Your instructions | In the data, extract each line that holds the string "extension".

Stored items
......

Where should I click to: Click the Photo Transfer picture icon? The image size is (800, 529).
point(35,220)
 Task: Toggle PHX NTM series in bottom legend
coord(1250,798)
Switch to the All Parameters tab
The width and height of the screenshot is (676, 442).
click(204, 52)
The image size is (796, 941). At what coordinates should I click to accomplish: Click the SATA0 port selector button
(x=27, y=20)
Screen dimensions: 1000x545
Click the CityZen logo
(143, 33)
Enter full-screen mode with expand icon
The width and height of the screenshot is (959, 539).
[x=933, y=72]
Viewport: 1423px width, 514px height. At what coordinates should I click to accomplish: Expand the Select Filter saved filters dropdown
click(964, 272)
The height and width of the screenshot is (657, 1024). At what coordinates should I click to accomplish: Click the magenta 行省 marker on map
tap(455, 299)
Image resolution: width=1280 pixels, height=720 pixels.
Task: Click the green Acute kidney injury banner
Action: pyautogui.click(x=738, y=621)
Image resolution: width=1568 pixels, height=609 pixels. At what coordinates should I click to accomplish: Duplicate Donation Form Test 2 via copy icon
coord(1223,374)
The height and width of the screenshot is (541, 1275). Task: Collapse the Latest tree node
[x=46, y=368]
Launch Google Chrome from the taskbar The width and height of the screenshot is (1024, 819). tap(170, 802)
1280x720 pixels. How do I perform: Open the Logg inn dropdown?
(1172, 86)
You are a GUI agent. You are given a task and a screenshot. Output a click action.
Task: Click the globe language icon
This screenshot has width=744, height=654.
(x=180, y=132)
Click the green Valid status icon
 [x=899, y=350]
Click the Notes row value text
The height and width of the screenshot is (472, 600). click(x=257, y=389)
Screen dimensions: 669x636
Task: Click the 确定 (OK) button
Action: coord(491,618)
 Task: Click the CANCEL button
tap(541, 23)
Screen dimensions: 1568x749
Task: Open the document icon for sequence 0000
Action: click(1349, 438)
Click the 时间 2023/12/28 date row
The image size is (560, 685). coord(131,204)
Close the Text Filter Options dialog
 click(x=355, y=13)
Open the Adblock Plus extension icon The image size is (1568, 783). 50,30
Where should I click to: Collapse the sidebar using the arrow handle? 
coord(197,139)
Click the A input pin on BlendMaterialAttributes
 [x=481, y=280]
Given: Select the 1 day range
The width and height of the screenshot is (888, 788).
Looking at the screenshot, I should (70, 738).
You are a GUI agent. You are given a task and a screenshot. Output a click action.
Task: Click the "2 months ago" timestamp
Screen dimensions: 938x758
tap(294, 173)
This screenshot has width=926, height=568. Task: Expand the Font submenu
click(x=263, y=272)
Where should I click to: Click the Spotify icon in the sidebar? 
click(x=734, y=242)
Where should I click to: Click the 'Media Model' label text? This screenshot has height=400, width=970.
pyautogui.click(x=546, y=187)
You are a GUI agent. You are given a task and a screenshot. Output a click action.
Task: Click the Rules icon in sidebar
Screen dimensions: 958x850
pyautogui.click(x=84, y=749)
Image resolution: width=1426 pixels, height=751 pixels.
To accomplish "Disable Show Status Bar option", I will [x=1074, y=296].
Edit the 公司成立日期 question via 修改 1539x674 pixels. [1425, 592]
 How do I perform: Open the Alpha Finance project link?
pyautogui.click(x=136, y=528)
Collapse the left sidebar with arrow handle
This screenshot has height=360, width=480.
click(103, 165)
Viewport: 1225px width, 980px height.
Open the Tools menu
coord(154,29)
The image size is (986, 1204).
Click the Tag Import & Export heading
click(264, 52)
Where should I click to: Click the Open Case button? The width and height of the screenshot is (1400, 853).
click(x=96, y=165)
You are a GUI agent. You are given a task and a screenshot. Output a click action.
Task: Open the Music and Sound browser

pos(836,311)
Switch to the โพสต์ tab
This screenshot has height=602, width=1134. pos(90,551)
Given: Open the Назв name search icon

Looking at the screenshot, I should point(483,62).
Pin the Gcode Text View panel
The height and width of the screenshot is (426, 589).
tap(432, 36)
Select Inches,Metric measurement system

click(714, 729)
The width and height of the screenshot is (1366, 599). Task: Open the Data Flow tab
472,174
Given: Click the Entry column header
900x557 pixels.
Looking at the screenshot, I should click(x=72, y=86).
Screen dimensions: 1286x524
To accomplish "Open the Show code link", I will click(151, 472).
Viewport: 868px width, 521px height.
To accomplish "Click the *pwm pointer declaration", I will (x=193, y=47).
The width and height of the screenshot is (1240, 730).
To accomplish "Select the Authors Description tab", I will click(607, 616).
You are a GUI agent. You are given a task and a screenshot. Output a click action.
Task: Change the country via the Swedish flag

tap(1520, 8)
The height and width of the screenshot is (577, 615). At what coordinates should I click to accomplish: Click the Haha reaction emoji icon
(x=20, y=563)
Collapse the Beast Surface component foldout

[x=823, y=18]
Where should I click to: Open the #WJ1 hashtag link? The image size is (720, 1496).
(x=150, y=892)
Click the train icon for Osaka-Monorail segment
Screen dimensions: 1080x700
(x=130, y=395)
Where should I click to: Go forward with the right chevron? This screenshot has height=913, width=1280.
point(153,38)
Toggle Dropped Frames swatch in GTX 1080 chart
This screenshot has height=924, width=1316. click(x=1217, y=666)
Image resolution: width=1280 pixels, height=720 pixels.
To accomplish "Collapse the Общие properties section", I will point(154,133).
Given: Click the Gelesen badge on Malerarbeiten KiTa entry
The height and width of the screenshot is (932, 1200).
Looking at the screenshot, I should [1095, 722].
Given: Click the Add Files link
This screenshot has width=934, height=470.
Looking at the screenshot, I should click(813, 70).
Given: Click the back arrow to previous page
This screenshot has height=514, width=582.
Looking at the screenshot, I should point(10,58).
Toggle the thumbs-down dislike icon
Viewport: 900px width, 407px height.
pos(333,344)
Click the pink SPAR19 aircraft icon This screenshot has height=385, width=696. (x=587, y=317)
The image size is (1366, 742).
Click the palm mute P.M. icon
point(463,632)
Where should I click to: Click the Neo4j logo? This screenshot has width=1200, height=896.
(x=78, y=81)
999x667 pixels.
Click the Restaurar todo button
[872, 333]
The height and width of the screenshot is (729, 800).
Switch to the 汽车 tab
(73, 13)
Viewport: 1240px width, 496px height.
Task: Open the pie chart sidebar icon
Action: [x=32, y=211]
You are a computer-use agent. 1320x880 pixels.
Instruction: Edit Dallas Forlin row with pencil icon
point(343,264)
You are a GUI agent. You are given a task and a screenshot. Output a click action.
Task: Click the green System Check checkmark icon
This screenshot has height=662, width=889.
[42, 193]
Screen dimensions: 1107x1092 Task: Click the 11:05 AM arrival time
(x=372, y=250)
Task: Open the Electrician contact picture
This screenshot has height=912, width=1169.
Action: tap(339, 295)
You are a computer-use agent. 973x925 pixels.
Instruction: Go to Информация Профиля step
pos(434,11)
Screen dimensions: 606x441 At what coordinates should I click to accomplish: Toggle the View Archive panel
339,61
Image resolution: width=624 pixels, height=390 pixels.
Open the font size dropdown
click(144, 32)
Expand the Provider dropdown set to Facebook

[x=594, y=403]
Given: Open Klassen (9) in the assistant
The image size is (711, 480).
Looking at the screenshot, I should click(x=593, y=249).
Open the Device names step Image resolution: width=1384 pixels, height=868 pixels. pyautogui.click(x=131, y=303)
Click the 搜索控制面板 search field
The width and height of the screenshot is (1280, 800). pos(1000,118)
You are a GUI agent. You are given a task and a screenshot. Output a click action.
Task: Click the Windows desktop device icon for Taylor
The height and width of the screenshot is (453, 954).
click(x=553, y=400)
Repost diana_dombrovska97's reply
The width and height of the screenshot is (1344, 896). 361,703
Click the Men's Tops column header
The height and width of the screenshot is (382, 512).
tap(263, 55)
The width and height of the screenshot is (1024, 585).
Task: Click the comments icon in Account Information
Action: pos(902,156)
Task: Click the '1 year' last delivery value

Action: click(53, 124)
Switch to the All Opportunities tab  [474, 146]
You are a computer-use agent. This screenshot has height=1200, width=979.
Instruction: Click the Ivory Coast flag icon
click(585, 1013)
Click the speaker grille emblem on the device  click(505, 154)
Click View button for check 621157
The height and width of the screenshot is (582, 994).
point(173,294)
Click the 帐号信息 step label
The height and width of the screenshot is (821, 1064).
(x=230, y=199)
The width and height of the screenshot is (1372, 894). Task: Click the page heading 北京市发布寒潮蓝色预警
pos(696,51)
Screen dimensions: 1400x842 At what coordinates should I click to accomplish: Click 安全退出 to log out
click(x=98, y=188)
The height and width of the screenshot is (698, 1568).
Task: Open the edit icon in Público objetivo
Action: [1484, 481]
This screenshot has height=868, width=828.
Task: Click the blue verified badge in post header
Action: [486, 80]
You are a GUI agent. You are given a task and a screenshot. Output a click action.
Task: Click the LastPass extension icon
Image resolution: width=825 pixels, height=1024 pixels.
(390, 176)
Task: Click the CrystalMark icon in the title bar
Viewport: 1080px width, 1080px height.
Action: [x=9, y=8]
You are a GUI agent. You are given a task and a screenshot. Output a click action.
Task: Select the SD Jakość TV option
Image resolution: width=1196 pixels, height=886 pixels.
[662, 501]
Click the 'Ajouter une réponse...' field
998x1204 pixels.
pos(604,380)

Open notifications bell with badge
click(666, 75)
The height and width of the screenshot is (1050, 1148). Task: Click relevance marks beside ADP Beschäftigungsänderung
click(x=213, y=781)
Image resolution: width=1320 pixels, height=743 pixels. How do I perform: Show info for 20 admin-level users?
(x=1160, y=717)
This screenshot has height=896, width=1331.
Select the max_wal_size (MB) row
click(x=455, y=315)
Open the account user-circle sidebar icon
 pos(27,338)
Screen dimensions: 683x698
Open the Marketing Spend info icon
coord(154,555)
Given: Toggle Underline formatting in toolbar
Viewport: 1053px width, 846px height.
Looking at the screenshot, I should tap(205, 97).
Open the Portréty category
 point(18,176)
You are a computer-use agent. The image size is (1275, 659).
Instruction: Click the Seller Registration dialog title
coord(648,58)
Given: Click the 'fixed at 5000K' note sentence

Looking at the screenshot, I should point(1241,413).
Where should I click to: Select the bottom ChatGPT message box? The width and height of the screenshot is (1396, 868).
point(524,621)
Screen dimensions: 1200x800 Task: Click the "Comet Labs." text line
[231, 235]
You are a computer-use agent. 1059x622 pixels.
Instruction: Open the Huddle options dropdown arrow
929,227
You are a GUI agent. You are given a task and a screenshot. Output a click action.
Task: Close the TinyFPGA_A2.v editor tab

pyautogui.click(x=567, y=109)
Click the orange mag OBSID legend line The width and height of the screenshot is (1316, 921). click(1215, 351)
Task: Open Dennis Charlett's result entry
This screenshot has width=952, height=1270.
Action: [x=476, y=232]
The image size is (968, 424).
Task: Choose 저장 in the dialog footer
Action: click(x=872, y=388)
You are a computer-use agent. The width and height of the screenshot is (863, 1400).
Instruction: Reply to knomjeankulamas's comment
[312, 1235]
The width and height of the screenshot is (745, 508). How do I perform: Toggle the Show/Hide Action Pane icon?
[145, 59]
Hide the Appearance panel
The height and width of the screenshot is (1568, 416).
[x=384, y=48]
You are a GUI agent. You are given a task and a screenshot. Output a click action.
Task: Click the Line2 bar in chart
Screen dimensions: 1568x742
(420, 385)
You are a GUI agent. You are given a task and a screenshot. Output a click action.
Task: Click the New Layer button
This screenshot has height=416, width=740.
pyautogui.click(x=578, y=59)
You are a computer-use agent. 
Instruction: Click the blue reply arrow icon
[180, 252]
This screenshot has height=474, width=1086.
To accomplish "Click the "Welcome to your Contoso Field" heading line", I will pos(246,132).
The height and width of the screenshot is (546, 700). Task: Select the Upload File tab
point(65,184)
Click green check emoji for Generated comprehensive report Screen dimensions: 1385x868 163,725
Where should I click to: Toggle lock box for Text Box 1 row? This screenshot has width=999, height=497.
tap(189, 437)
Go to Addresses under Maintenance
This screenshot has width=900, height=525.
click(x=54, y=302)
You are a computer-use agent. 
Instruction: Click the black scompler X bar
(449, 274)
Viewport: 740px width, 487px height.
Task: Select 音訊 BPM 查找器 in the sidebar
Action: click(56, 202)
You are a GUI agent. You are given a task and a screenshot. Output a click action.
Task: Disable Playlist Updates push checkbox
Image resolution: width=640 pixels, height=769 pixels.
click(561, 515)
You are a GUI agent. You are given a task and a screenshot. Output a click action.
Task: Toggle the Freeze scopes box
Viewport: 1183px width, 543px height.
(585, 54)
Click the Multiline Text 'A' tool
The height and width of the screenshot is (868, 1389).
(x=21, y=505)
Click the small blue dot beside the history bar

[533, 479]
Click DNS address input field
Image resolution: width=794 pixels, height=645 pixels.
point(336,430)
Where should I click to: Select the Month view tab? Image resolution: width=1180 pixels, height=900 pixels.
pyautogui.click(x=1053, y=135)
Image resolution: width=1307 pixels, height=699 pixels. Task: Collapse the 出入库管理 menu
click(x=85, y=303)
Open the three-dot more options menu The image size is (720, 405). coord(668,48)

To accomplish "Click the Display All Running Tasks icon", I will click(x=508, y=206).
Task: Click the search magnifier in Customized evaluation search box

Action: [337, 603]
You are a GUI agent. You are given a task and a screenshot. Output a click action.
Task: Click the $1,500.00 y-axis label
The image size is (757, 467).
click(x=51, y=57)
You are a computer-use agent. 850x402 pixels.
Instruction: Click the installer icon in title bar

......

Exercise result |
Open the Adblock Plus extension icon The image size is (1568, 783). 50,30
Task: Click the LastPass extension icon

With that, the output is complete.